§ What the task requires
Each line of the records below that holds "computer" should be copied out.

(Stored data entries)
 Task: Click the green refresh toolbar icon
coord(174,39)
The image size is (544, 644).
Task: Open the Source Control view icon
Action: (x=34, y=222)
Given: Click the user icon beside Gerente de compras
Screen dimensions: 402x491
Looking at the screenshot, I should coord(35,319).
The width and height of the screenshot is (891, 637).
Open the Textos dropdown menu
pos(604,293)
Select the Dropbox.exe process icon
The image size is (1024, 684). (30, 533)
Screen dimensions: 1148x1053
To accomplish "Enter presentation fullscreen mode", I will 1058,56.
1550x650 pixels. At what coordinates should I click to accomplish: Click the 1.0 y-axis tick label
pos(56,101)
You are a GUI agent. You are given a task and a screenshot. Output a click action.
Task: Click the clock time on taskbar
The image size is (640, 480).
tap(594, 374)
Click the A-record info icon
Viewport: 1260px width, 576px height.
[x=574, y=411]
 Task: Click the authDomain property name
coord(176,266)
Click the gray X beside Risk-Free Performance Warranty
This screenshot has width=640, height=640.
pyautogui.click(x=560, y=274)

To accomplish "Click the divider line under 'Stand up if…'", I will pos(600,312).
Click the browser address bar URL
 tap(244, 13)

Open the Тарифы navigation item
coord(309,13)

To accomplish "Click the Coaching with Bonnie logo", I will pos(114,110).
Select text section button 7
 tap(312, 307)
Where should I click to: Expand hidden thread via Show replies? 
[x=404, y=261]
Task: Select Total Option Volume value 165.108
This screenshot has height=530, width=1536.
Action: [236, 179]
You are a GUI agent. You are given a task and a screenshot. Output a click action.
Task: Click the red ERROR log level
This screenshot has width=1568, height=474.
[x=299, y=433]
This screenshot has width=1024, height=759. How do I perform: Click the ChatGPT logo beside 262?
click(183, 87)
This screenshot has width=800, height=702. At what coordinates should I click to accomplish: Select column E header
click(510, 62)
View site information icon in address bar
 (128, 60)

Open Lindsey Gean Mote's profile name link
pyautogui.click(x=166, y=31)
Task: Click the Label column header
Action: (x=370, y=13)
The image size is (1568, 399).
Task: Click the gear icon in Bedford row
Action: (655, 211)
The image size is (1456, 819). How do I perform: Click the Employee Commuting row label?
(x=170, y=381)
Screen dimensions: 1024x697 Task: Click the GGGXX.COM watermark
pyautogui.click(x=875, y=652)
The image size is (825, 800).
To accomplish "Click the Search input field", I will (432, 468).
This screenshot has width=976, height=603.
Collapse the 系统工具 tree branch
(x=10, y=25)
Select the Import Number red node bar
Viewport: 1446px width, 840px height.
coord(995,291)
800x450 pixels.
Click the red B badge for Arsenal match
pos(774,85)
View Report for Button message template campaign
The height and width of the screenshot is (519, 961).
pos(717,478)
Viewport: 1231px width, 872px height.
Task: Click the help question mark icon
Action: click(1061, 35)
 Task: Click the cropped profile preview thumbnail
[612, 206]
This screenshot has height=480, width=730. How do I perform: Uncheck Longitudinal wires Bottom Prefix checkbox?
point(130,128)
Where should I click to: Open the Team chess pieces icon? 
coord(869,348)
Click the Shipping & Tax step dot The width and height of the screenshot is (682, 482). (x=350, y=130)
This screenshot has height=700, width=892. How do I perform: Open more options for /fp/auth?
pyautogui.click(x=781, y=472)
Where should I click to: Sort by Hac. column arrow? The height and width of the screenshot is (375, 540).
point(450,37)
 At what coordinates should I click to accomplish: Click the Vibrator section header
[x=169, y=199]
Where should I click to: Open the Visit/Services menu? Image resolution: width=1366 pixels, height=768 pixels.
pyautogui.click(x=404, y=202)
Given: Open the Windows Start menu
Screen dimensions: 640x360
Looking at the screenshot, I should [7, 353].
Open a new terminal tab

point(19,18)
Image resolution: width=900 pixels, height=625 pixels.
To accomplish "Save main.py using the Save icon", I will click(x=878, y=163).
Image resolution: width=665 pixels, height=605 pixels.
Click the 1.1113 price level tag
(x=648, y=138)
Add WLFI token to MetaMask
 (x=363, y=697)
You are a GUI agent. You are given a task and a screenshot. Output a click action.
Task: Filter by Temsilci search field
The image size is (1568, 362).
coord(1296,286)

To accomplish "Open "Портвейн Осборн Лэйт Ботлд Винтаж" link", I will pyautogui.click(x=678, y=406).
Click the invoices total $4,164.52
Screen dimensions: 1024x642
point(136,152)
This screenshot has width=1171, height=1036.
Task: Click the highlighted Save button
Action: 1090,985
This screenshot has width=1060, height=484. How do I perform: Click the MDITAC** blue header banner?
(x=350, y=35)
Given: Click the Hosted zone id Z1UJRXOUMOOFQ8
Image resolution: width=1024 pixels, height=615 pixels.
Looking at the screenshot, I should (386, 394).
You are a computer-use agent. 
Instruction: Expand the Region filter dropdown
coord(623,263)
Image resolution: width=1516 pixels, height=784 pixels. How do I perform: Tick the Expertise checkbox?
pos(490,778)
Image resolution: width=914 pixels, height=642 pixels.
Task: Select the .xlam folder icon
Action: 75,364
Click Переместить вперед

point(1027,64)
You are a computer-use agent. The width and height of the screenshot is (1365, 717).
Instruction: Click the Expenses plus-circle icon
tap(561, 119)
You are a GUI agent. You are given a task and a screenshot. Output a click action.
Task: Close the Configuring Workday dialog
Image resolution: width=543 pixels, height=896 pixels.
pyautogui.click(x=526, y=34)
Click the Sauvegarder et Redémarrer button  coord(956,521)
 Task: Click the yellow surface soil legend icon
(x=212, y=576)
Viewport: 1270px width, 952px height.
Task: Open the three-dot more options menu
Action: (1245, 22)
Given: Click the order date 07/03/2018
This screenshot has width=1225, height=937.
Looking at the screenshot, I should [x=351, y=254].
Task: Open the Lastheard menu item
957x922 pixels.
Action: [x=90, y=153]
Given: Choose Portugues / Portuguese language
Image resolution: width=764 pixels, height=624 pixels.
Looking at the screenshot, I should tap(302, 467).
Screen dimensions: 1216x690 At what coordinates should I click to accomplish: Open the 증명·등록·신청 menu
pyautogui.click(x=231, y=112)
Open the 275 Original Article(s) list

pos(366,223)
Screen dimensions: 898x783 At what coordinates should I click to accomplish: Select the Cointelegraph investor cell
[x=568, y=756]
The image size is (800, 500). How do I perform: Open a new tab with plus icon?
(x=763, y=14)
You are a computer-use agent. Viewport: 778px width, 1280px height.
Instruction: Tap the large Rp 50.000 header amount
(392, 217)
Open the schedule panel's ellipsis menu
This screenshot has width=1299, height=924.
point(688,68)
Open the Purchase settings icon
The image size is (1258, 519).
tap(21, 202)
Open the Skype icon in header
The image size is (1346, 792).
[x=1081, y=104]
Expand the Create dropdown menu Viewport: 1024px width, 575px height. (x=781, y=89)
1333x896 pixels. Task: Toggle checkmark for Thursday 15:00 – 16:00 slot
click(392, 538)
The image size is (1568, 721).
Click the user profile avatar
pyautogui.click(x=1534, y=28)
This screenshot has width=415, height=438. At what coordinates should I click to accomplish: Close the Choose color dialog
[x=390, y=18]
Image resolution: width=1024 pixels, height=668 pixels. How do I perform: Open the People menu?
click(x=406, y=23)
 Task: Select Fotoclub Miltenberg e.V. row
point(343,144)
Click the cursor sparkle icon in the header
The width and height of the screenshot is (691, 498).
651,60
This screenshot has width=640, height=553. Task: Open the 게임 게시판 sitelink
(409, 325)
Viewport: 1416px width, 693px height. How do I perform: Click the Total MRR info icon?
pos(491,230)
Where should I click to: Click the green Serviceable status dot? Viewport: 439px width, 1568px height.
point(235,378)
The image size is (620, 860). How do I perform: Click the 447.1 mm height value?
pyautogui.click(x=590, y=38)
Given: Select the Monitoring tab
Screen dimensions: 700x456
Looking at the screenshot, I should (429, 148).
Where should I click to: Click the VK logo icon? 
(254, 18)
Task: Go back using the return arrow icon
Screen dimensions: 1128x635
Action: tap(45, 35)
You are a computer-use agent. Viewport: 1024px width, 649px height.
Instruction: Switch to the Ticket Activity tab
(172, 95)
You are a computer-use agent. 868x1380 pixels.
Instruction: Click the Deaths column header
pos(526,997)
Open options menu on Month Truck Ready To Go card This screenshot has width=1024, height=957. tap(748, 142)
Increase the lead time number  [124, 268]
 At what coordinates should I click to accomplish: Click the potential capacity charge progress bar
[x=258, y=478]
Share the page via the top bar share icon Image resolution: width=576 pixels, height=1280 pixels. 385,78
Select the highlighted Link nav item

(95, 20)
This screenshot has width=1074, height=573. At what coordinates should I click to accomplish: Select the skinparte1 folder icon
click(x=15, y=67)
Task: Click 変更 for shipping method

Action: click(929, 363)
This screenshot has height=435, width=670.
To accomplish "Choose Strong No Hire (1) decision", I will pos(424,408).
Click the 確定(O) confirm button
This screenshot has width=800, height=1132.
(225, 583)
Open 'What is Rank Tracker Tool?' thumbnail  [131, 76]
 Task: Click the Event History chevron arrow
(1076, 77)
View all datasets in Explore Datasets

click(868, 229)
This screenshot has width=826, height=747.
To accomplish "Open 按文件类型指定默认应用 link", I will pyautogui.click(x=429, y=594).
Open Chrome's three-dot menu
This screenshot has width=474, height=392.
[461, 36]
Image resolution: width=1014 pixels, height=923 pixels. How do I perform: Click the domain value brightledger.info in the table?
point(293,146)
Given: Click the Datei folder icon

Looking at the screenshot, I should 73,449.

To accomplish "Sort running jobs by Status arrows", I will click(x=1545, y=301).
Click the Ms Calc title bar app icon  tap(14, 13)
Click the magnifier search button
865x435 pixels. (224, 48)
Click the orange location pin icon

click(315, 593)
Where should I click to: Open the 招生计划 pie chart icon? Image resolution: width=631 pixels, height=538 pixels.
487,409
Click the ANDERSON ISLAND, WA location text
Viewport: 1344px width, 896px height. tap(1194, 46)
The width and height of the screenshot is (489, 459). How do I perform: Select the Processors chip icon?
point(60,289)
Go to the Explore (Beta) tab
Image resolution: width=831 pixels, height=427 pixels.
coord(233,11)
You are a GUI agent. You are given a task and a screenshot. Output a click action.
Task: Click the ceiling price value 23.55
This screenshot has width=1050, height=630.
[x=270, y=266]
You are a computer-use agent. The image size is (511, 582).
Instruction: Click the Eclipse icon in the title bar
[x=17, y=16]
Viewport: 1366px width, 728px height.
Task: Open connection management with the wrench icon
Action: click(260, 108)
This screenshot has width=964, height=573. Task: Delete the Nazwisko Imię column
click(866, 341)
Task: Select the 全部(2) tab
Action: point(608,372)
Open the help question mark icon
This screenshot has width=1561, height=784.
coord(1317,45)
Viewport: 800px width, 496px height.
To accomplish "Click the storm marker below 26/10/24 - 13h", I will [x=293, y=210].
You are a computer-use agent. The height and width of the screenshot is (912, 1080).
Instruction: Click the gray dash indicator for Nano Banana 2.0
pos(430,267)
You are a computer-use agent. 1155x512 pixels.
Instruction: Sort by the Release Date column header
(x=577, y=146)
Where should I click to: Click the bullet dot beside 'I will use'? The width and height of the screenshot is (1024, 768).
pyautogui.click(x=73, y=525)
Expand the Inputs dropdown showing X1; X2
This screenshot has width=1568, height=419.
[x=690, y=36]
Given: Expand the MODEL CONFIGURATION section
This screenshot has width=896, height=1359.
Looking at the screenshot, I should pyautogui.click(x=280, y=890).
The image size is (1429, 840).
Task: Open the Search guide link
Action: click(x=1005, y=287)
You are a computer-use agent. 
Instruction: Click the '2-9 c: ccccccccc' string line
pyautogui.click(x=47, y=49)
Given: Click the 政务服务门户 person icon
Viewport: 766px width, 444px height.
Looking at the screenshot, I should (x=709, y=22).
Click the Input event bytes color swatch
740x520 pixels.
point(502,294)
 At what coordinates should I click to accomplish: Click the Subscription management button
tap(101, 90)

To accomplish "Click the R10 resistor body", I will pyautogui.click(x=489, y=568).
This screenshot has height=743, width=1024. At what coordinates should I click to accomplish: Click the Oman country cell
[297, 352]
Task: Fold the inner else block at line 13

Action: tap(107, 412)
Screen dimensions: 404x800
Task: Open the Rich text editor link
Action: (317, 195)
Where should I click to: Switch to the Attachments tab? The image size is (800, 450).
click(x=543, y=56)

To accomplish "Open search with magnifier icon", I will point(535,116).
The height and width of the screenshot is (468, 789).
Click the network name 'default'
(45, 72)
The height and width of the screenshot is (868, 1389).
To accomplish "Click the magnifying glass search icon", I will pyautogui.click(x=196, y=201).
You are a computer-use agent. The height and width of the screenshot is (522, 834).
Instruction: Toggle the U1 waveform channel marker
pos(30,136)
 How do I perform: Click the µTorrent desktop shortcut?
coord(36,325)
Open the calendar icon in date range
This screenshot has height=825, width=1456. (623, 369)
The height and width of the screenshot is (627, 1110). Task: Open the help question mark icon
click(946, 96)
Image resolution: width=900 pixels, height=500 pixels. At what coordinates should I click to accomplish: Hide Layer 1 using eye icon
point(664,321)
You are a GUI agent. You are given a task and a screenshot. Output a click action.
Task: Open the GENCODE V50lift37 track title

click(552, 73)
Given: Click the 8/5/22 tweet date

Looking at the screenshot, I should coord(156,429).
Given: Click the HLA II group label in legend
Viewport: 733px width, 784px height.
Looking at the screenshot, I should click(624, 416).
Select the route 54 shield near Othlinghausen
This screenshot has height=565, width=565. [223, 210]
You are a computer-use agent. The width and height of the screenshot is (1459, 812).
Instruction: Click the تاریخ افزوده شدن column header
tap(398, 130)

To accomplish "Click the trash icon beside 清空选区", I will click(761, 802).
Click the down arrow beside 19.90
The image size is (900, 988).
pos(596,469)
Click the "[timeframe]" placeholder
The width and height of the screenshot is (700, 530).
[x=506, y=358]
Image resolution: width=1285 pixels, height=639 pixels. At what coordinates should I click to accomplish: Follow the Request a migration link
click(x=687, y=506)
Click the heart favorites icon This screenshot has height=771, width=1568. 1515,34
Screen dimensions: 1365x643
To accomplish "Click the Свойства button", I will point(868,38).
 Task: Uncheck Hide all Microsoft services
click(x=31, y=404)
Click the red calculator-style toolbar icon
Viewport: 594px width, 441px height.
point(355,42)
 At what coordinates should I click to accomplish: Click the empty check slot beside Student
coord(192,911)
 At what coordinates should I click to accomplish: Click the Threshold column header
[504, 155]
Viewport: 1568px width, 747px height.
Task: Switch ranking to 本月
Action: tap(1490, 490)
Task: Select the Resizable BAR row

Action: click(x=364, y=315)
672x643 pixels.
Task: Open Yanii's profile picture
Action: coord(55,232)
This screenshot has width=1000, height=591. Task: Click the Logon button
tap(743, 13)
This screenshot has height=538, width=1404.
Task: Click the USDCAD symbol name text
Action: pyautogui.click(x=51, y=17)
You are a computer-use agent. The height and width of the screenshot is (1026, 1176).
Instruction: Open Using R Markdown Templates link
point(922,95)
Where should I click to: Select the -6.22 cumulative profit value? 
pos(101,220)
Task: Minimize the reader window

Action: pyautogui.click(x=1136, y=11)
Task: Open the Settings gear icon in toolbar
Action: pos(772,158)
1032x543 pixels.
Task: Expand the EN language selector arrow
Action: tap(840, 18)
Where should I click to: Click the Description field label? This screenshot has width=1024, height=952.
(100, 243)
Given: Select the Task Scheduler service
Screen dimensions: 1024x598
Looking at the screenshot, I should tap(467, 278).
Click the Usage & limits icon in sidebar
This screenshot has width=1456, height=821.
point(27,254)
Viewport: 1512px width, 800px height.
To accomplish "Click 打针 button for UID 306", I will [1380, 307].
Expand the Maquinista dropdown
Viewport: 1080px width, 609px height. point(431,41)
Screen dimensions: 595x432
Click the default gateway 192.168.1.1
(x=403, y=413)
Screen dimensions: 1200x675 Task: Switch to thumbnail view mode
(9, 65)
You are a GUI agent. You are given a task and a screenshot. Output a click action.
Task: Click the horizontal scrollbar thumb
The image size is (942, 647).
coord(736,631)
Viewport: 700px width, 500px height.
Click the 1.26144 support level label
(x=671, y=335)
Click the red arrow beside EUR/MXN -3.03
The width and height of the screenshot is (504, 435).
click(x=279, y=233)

§ Finished exercise
You are a computer-use agent. 
You are a computer-use agent. The width and height of the screenshot is (1365, 717).
You are a computer-use agent. Viewport: 778px width, 1280px height.
You are a computer-use agent. Viewport: 1024px width, 649px height.
You are a computer-use agent. 868x1380 pixels.
You are a computer-use agent. The image size is (511, 582).
You are a computer-use agent. The height and width of the screenshot is (912, 1080).
You are a computer-use agent. 1155x512 pixels.
You are a computer-use agent. 
You are a computer-use agent. The height and width of the screenshot is (522, 834).
You are a computer-use agent. The width and height of the screenshot is (1459, 812).
You are a computer-use agent. The height and width of the screenshot is (1026, 1176).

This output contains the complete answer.